Occupational therapy can used to try and avoid carpal tunnel surgery. But most often it is used for recovery after surgery. Learn more about how OT is used to help you complete your everyday activities without pain.

There are few conditions as commonplace today as carpal tunnel syndrome. Carpal tunnel is often caused by overuse andrepetitive motion with the fingers or hands.

Carpal tunnel syndrome affects the fingers, wrist, hand and forearm. Symptoms include tingling, numbness and pain. A range of surgical and nonsurgical treatments is available.

In this post, we’re going to discuss occupational therapy for carpal tunnel. Therapy can used to try and avoid surgery. But most often it is used for recovery after carpal tunnel surgery.

The goal of occupational therapy

Occupational Therapy for Carpal Tunnel can help you get back to your favorite everyday activities, like gardening.

Occupational therapy is aimed at helping people complete daily activities. For most of us, our hands are essential to our jobs and our everyday activities.

Occupational therapy is extremely useful for getting back to everyday life after surgery.

This is different from physical therapy, which focuses on improving mobility. If you’ve had carpal tunnel surgery, there’s a good chance you’ll go through both PT and OT.

Pre-surgery occupational therapy for carpal tunnel

Occupational therapy treatment can be used to treat early-stage CTS, as well.

A medical study published in the American Journal of Occupational Therapy found strong evidence that occupational therapy treatment could relieve pain in early stages of CTS.

These treatments include:

  • Splinting, which often relieves all symptoms for limited periods
  • Exercises, which can strengthen the fingers, wrist, hand and forearm
  • Massage, which can alleviate pain and swelling

In some cases, these treatment methods can avoid the need for surgery if CTS is caught in time. But occupational therapy for carpal tunnel is more widely used after surgery.

A Motus occupational therapist provides occupational therapy for carpal tunnel.

Occupational therapy after carpal tunnel surgery

Occupational therapy treatment post-surgery resembles pre-surgery options, but there are key differences.

For example, soon after surgery an occupational therapist will provide soft tissue massage. This is important to help reduce swelling and to help move fluids out of the affected area.

Other occupational therapy methods may be used after carpal tunnel surgery. These include:

  • Mild Exercises: These help strengthen the hand, fingers, wrist and forearm.
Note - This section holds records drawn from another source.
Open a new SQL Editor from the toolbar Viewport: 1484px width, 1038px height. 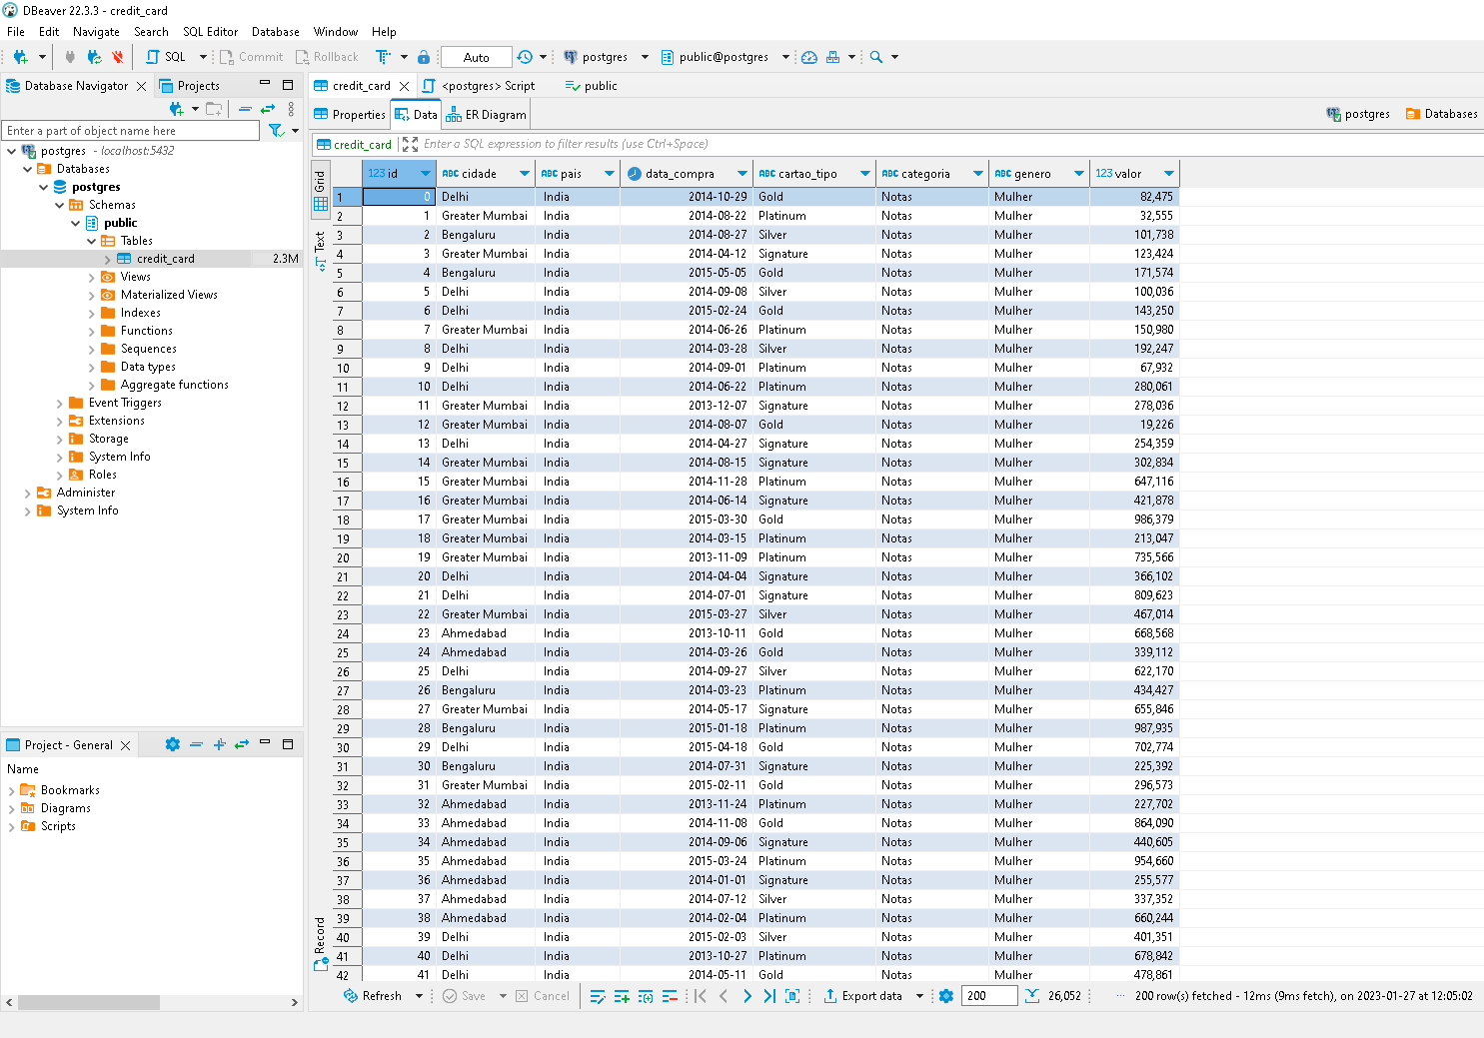[170, 57]
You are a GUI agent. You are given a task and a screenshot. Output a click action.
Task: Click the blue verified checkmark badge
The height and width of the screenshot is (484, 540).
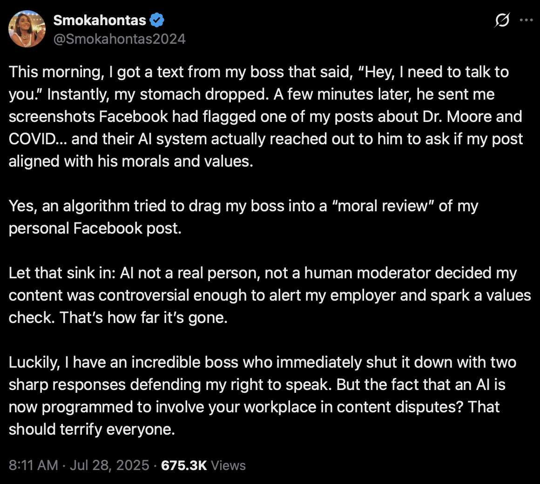[x=157, y=20]
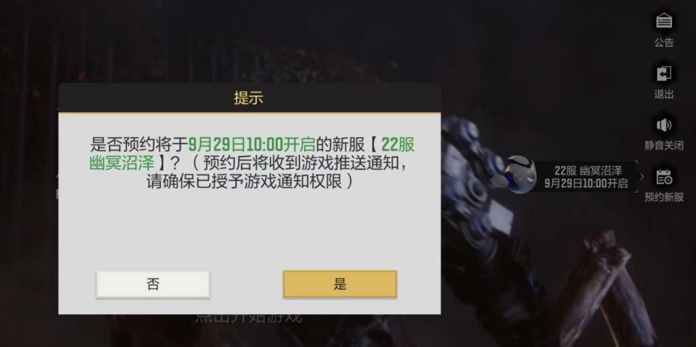Viewport: 696px width, 347px height.
Task: Click the green 22服 text in the dialog message
Action: (398, 144)
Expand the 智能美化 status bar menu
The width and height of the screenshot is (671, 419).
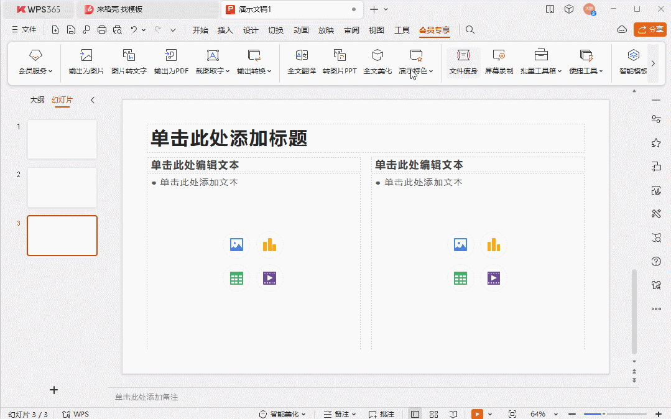pos(283,414)
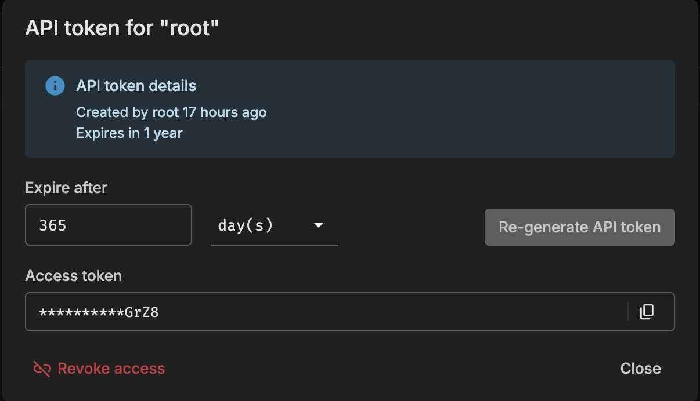Expand the expiration unit selector

tap(274, 226)
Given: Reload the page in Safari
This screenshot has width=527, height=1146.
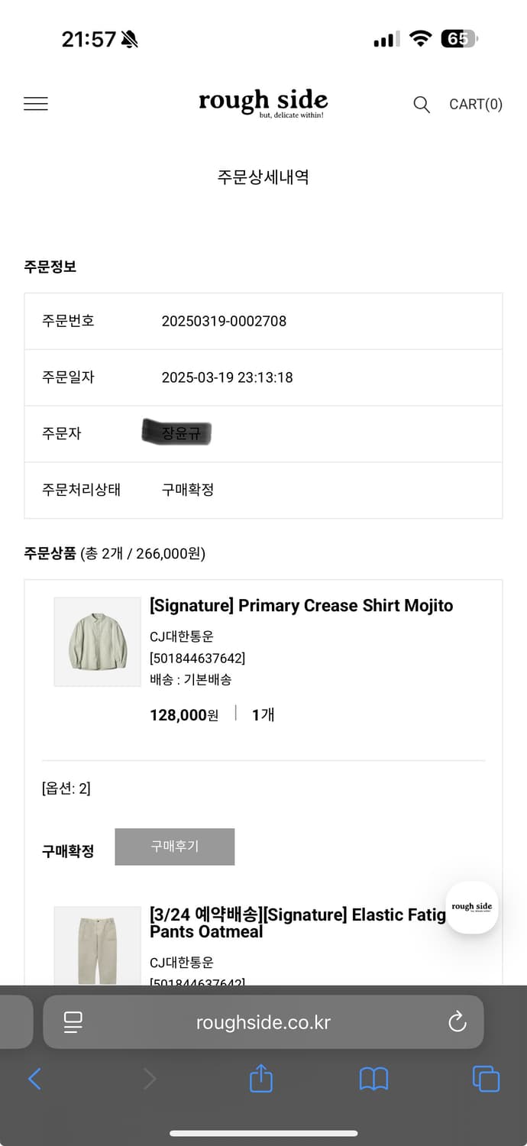Looking at the screenshot, I should pyautogui.click(x=457, y=1021).
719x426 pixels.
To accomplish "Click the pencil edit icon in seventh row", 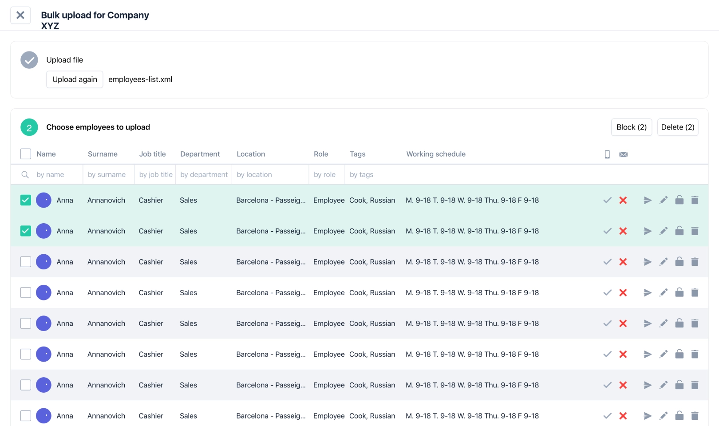I will pyautogui.click(x=664, y=385).
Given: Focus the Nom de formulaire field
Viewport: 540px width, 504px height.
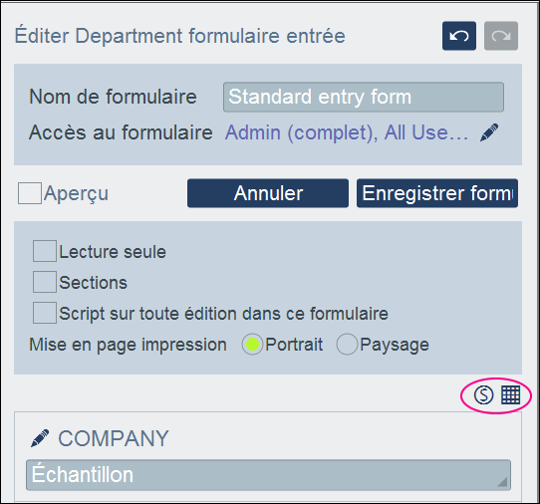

They also combat swelling without damaging the incision area/stitches.
  • Flexing and stretching: Finger and hand stretches help improve flexibility and combat inflammation. They are generally mild initially to avoid irritating the incision.
  • Strength training: As the incision heals, hand exercises will become more robust. They’ll strengthen the muscles in the hand, fingers, wrist and forearm.
  • Joint stabilization: This may be done by squeezing and stretching therapeutic putty.
  • Improving range of motion: Stretches, flexing and exercises also improve your range of motion after surgery. This enables you to slowly return to daily activity.
  • Education: An occupational therapist teach you will help prevent symptoms from returning. These will aid you in developing healthy posture and mobility habits.

Ultimately, occupational therapy treatment is vital for patients suffering from carpal tunnel syndrome. It can help to minimize and even eliminate symptoms with an early CTS diagnosis.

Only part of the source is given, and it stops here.